Goal of the exercise: Gather every line of the material below that contains the string "pixels" and copy each one out. Case counts when matching.

□ □ □

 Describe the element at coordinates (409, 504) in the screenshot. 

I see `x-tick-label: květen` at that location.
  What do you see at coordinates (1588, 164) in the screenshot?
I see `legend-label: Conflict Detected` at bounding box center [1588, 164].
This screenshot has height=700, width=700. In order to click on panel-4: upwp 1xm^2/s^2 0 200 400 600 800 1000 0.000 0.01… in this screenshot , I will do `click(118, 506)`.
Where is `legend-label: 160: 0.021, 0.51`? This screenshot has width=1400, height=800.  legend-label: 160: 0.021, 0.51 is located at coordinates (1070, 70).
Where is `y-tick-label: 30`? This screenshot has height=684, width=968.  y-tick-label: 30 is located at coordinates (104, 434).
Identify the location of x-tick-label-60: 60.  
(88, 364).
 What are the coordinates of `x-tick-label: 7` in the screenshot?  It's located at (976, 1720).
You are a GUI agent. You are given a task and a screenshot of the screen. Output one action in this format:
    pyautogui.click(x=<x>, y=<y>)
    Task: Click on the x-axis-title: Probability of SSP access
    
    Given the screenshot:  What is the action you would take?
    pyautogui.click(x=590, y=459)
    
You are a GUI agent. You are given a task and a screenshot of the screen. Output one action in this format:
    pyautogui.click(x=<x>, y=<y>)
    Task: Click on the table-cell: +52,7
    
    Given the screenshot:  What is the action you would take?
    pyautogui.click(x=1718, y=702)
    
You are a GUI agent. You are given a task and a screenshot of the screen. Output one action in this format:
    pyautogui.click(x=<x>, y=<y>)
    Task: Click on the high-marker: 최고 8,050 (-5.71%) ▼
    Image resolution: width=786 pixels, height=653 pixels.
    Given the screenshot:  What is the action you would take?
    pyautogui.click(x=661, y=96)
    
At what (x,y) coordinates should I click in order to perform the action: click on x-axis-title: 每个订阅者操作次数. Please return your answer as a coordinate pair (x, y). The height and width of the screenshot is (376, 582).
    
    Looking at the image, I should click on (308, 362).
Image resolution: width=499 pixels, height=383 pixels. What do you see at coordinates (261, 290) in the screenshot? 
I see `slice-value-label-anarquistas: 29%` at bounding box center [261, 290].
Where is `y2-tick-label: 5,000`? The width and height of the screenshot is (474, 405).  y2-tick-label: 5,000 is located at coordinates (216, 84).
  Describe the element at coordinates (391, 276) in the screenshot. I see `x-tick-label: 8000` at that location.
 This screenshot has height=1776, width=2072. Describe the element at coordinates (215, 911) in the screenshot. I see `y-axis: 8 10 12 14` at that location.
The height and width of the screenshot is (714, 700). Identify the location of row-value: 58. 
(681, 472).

□ □ □

Finished exercise:
    Image resolution: width=786 pixels, height=653 pixels.
Image resolution: width=499 pixels, height=383 pixels. What do you see at coordinates (261, 290) in the screenshot? 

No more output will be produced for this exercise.